Читать Maria (Français) - стр. 3
À la fin du repas, les esclaves soulevaient les nappes ; l'un d'eux disait le Notre Père, et leurs maîtres complétaient la prière.
La conversation est alors devenue confidentielle entre mes parents et moi.
Marie prit dans ses bras l'enfant qui dormait sur ses genoux, et mes sœurs la suivirent dans les chambres : elles l'aimaient tendrement et se disputaient sa douce affection.
Une fois dans le salon, mon père embrassa le front de ses filles avant de partir. Ma mère voulait que je voie la chambre qui m'était réservée. Mes sœurs et Maria, moins timides maintenant, voulaient voir l'effet que je produisais avec le soin de la décoration. La chambre se trouvait au bout du couloir, sur le devant de la maison ; l'unique fenêtre était aussi haute qu'une table confortable ; et à ce moment-là, les battants et les barreaux étant ouverts, des branches fleuries de rosiers entraient par cette fenêtre pour finir de décorer la table, où un beau vase de porcelaine bleue s'affairait à contenir dans son verre des lys et des lys, des œillets et des clochettes de rivière violettes. Les rideaux du lit étaient en gaze blanche, attachés aux colonnes par de larges rubans roses, et près de la tête de lit, près d'une parure maternelle, se trouvait la petite Dolorosa qui m'avait servi pour mes autels quand j'étais enfant. Quelques cartes, des sièges confortables et un beau nécessaire de toilette complétaient le trousseau.

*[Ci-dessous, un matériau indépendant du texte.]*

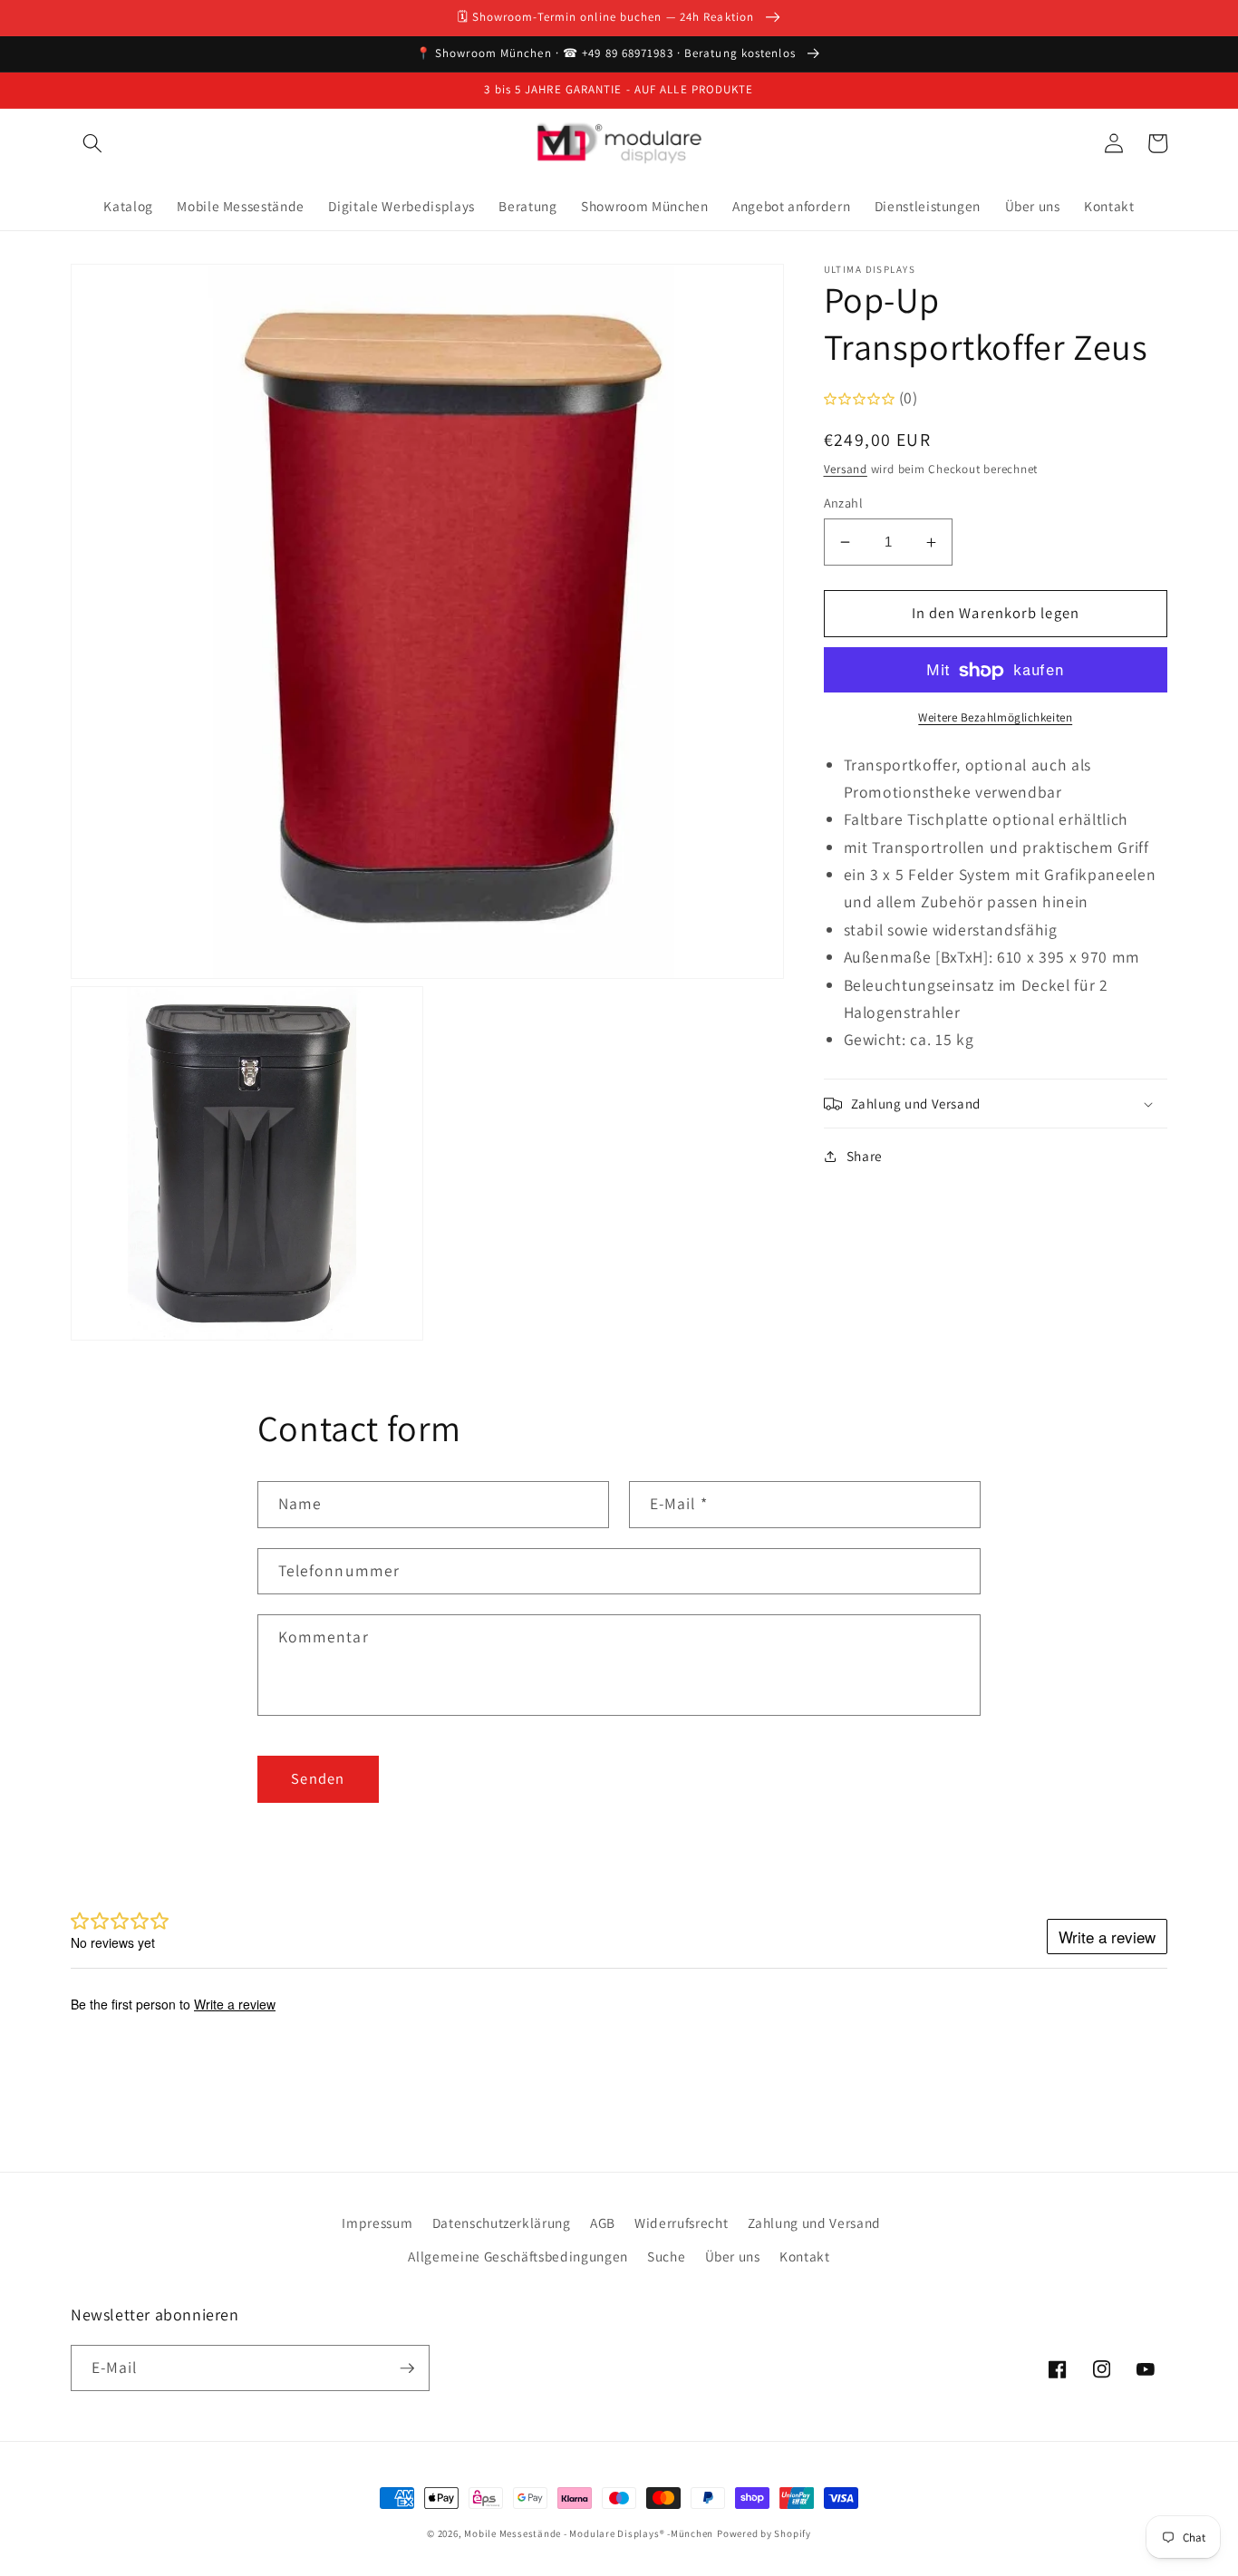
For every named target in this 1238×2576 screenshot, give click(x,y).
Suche (666, 2256)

–Quelles belles fleurs ! m'exclamai-je en voyant toutes les fleurs du jardin et le vase qui recouvrait la table.
–Maria s'est souvenue que tu les aimais beaucoup", a fait remarquer ma mère.
J'ai tourné les yeux pour le remercier, et ses yeux semblaient avoir du mal à supporter mon regard cette fois-ci.
Marie, dis-je, va les garder pour moi, parce qu'elles sont nocives dans la pièce où tu dors.
Est-ce vrai ? -répondit-il, je les remplacerai demain.
Comme son accent était doux !
Combien y en a-t-il ?
–Ils sont nombreux ; ils seront réapprovisionnés chaque jour.
Après que ma mère m'eut embrassée, Emma me tendit la main et Maria, me laissant un instant dans la sienne, sourit comme elle me souriait dans son enfance : ce sourire à fossettes était celui de l'enfant de mes amours enfantines surpris dans le visage d'une vierge de Raphaël.
Chapitre IV
J'ai dormi paisiblement, comme lorsque je m'endormais, dans mon enfance, sur une des merveilleuses histoires de Pierre l'esclave.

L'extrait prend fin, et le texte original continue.